(Stored items)
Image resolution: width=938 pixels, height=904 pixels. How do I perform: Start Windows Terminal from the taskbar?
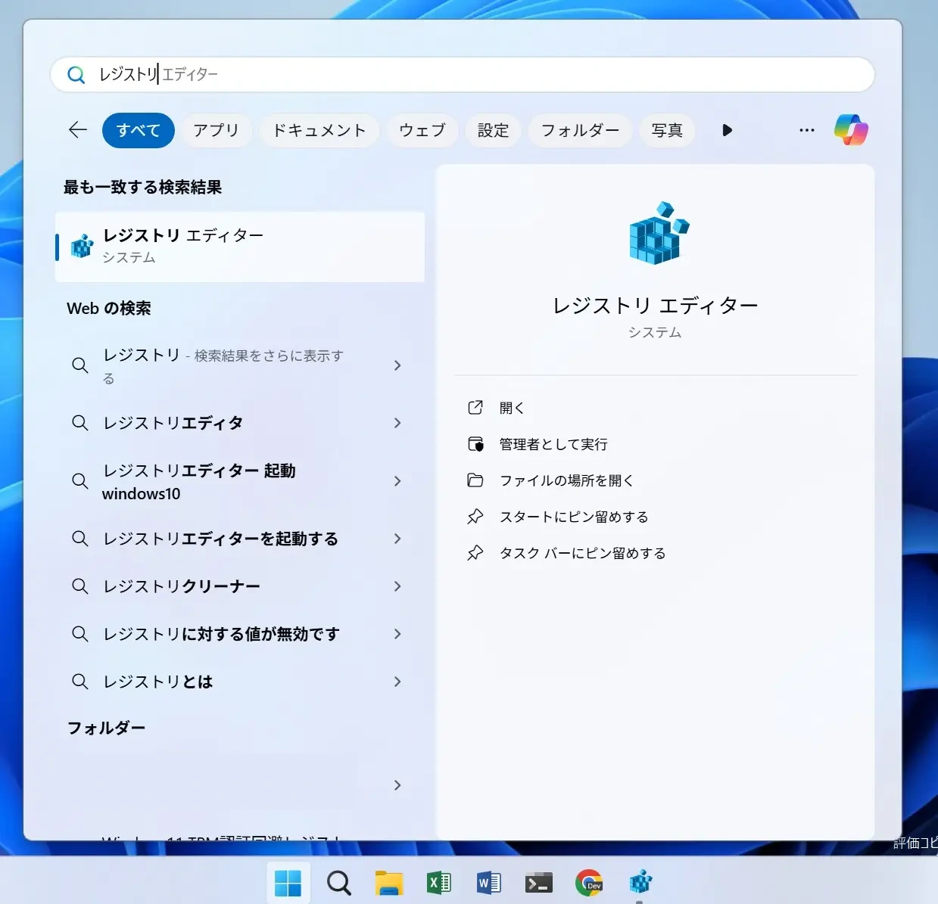[539, 882]
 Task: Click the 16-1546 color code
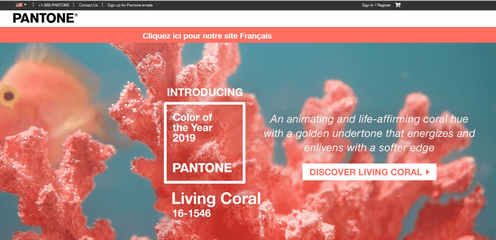191,214
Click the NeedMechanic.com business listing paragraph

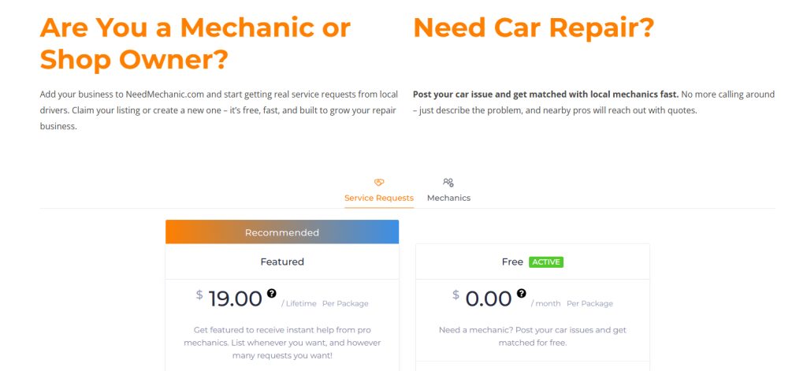[x=218, y=110]
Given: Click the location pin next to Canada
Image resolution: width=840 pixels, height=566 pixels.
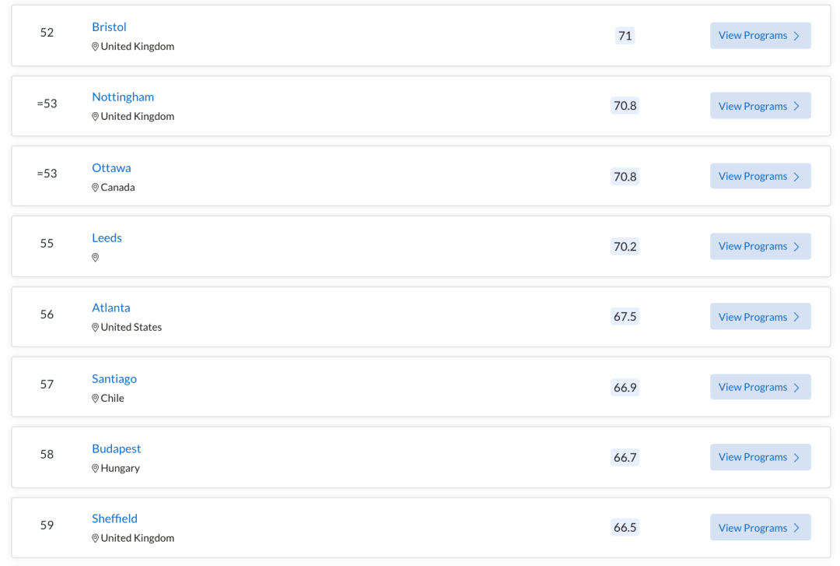Looking at the screenshot, I should click(96, 188).
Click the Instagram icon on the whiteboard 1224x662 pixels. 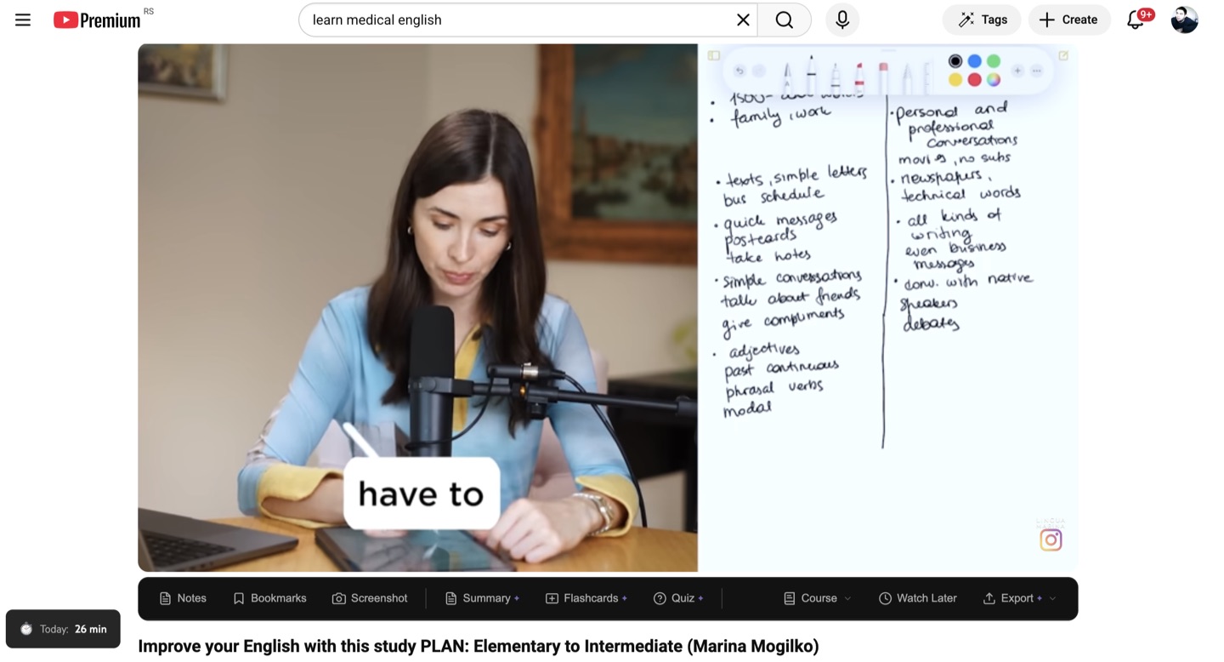pyautogui.click(x=1051, y=539)
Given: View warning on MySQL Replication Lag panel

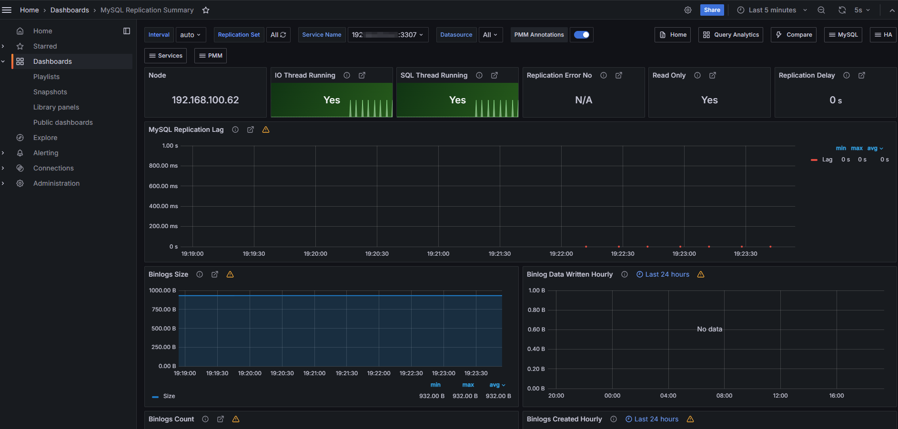Looking at the screenshot, I should (x=266, y=130).
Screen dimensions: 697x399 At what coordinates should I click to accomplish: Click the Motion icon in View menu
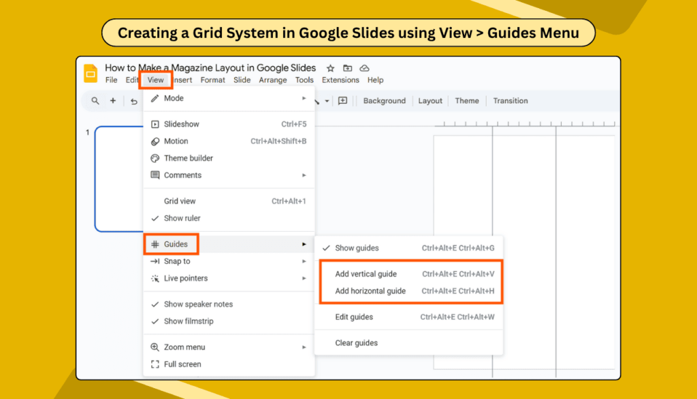(155, 141)
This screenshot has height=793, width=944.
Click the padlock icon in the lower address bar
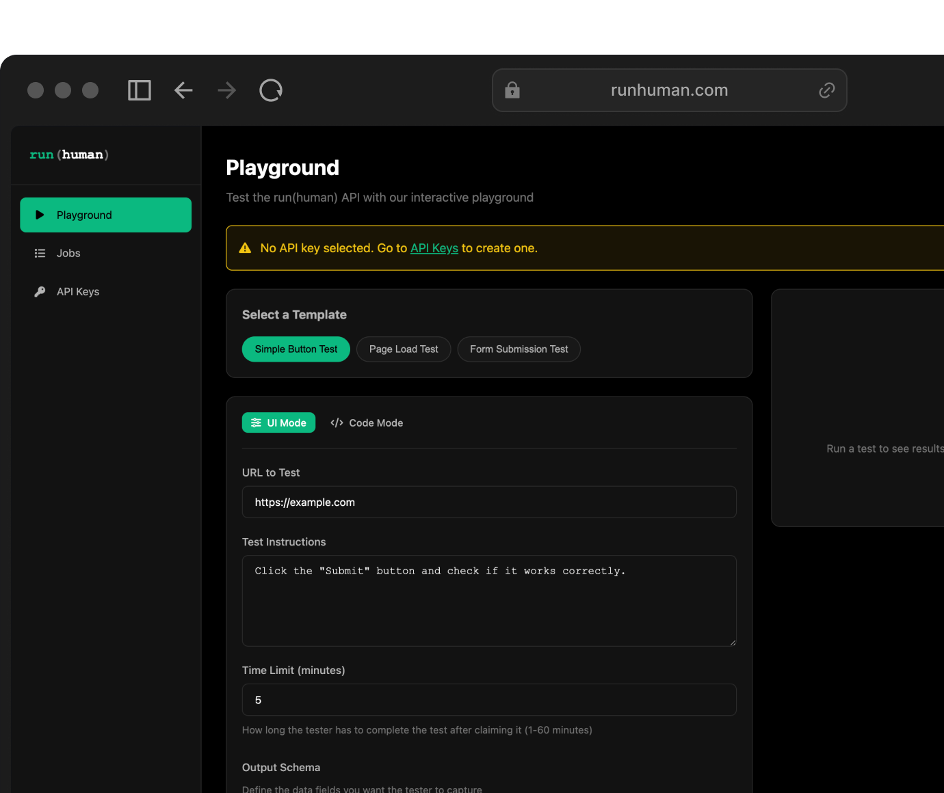(x=512, y=90)
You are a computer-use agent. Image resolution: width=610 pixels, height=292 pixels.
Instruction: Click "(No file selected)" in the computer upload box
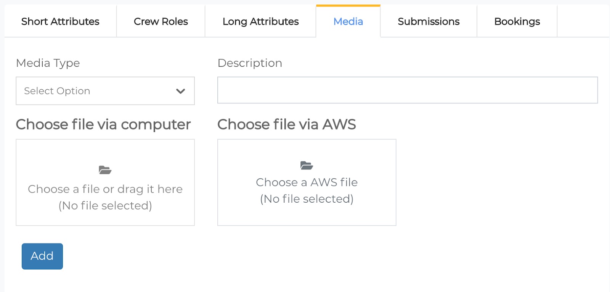(x=105, y=206)
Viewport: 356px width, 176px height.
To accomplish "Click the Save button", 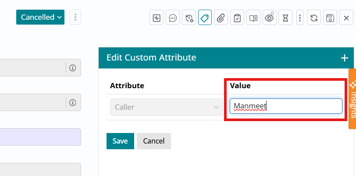I will click(120, 141).
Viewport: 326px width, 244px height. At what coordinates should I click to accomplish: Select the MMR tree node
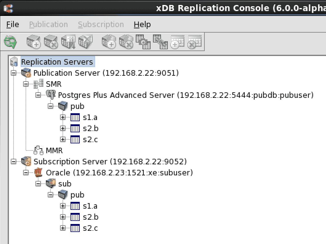point(54,150)
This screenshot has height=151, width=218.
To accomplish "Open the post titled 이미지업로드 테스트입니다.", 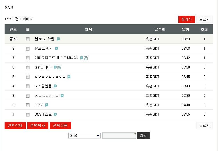I will 56,58.
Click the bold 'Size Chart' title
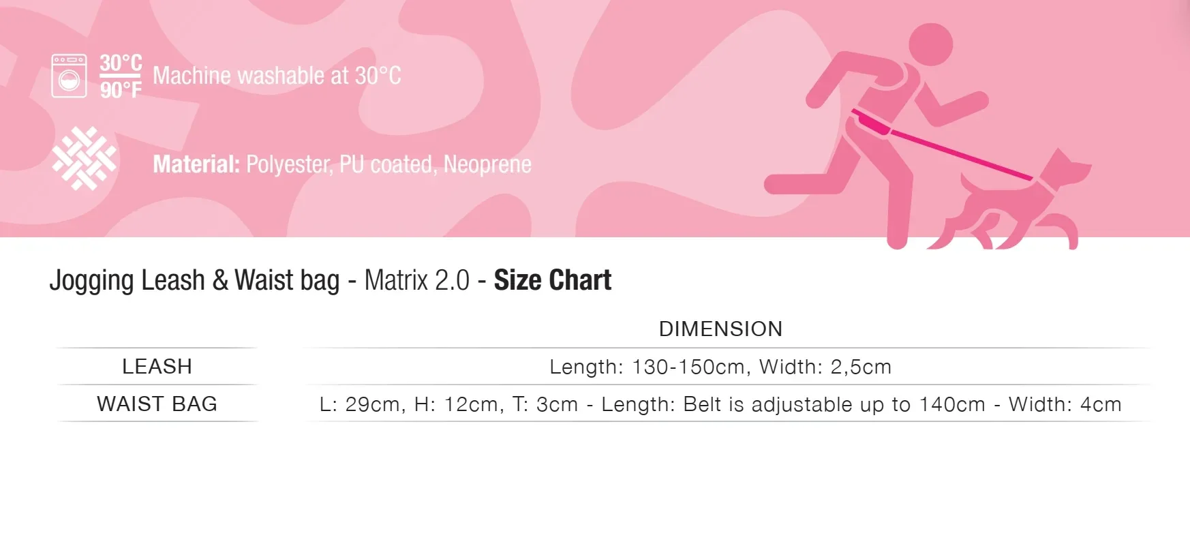The image size is (1190, 544). tap(553, 280)

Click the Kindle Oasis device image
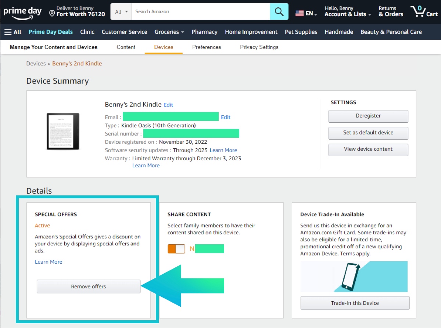click(63, 131)
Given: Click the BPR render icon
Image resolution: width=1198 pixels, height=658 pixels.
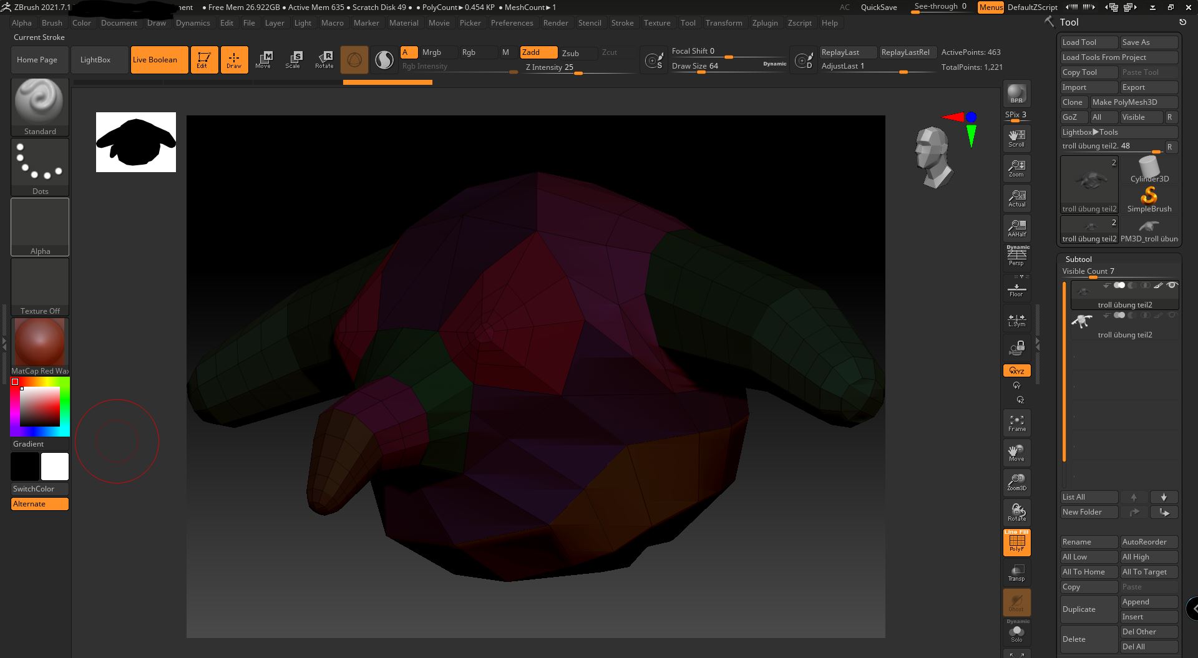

• WHAT YOU WILL DO:
Pull out all lines containing the word "This" from the entries above.

• WRITTEN SOLUTION:
This screenshot has height=793, width=944.
This screenshot has height=151, width=218.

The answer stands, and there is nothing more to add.